• Given data:
>> Begin

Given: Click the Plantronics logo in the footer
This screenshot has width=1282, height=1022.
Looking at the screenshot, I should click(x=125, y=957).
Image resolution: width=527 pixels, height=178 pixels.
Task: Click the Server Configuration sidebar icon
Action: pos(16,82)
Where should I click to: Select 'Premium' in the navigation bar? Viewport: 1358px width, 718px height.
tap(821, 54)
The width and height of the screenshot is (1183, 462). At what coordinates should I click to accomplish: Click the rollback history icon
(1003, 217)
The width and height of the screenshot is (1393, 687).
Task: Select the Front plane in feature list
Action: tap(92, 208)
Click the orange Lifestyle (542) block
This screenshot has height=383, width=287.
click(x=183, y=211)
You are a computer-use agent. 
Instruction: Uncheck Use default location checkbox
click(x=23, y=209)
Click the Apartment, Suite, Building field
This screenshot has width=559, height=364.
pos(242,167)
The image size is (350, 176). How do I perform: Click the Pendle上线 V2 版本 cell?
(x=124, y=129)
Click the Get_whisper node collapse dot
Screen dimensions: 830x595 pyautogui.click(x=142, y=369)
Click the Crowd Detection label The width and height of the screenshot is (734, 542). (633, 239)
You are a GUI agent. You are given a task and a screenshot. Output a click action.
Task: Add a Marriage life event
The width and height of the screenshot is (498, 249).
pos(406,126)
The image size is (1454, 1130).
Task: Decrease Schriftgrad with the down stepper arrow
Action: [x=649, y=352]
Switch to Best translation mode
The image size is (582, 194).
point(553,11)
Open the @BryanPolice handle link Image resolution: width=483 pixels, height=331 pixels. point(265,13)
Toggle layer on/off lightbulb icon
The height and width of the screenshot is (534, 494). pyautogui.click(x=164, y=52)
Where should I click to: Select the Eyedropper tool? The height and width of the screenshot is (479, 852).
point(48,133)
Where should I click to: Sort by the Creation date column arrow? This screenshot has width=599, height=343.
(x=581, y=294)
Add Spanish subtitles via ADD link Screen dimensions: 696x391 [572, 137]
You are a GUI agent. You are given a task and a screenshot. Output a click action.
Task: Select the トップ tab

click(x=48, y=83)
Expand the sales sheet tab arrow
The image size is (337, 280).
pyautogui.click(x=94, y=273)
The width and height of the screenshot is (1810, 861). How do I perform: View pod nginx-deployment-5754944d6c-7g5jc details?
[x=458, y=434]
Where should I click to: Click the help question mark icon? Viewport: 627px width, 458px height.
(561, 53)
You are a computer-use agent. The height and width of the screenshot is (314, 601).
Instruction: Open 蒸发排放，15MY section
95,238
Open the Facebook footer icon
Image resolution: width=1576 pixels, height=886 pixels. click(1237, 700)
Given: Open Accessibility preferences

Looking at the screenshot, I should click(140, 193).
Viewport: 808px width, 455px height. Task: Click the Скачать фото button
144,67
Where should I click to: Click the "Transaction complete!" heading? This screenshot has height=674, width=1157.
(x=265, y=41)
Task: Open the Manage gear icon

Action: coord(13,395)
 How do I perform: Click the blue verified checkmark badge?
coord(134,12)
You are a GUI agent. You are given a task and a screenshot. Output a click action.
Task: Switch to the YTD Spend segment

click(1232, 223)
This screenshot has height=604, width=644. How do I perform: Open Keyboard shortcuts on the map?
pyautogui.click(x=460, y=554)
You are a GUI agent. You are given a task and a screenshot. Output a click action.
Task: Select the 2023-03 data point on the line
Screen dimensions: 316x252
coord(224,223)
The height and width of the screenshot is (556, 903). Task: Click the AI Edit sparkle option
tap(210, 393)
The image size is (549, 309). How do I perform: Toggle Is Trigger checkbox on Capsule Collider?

>> End

• What is needed: Turn the lines above into a JSON list of strings, one string per line, leaving out blank lines.

• Final result:
[
  "Given: Click the Plantronics logo in the footer",
  "This screenshot has width=1282, height=1022.",
  "Looking at the screenshot, I should click(x=125, y=957).",
  "Image resolution: width=527 pixels, height=178 pixels.",
  "Task: Click the Server Configuration sidebar icon",
  "Action: pos(16,82)",
  "Where should I click to: Select 'Premium' in the navigation bar? Viewport: 1358px width, 718px height.",
  "tap(821, 54)",
  "The width and height of the screenshot is (1183, 462). At what coordinates should I click to accomplish: Click the rollback history icon",
  "(1003, 217)",
  "The width and height of the screenshot is (1393, 687).",
  "Task: Select the Front plane in feature list",
  "Action: tap(92, 208)",
  "Click the orange Lifestyle (542) block",
  "This screenshot has height=383, width=287.",
  "click(x=183, y=211)",
  "You are a computer-use agent. ",
  "Instruction: Uncheck Use default location checkbox",
  "click(x=23, y=209)",
  "Click the Apartment, Suite, Building field",
  "This screenshot has width=559, height=364.",
  "pos(242,167)",
  "The image size is (350, 176). How do I perform: Click the Pendle上线 V2 版本 cell?",
  "(x=124, y=129)",
  "Click the Get_whisper node collapse dot",
  "Screen dimensions: 830x595 pyautogui.click(x=142, y=369)",
  "Click the Crowd Detection label The width and height of the screenshot is (734, 542). (633, 239)",
  "You are a GUI agent. You are given a task and a screenshot. Output a click action.",
  "Task: Add a Marriage life event",
  "The width and height of the screenshot is (498, 249).",
  "pos(406,126)",
  "The image size is (1454, 1130).",
  "Task: Decrease Schriftgrad with the down stepper arrow",
  "Action: [x=649, y=352]",
  "Switch to Best translation mode",
  "The image size is (582, 194).",
  "point(553,11)",
  "Open the @BryanPolice handle link Image resolution: width=483 pixels, height=331 pixels. point(265,13)",
  "Toggle layer on/off lightbulb icon",
  "The height and width of the screenshot is (534, 494). pyautogui.click(x=164, y=52)",
  "Where should I click to: Select the Eyedropper tool? The height and width of the screenshot is (479, 852).",
  "point(48,133)",
  "Where should I click to: Sort by the Creation date column arrow? This screenshot has width=599, height=343.",
  "(x=581, y=294)",
  "Add Spanish subtitles via ADD link Screen dimensions: 696x391 [572, 137]",
  "You are a GUI agent. You are given a task and a screenshot. Output a click action.",
  "Task: Select the トップ tab",
  "click(x=48, y=83)",
  "Expand the sales sheet tab arrow",
  "The image size is (337, 280).",
  "pyautogui.click(x=94, y=273)",
  "The width and height of the screenshot is (1810, 861). How do I perform: View pod nginx-deployment-5754944d6c-7g5jc details?",
  "[x=458, y=434]",
  "Where should I click to: Click the help question mark icon? Viewport: 627px width, 458px height.",
  "(561, 53)",
  "You are a computer-use agent. The height and width of the screenshot is (314, 601).",
  "Instruction: Open 蒸发排放，15MY section",
  "95,238",
  "Open the Facebook footer icon",
  "Image resolution: width=1576 pixels, height=886 pixels. click(1237, 700)",
  "Given: Open Accessibility preferences",
  "Looking at the screenshot, I should click(140, 193).",
  "Viewport: 808px width, 455px height. Task: Click the Скачать фото button",
  "144,67",
  "Where should I click to: Click the \"Transaction complete!\" heading? This screenshot has height=674, width=1157.",
  "(x=265, y=41)",
  "Task: Open the Manage gear icon",
  "Action: coord(13,395)",
  " How do I perform: Click the blue verified checkmark badge?",
  "coord(134,12)",
  "You are a GUI agent. You are given a task and a screenshot. Output a click action.",
  "Task: Switch to the YTD Spend segment",
  "click(1232, 223)",
  "This screenshot has height=604, width=644. How do I perform: Open Keyboard shortcuts on the map?",
  "pyautogui.click(x=460, y=554)",
  "You are a GUI agent. You are given a task and a screenshot. Output a click action.",
  "Task: Select the 2023-03 data point on the line",
  "Screen dimensions: 316x252",
  "coord(224,223)",
  "The height and width of the screenshot is (556, 903). Task: Click the AI Edit sparkle option",
  "tap(210, 393)",
  "The image size is (549, 309). How do I perform: Toggle Is Trigger checkbox on Capsule Collider?"
]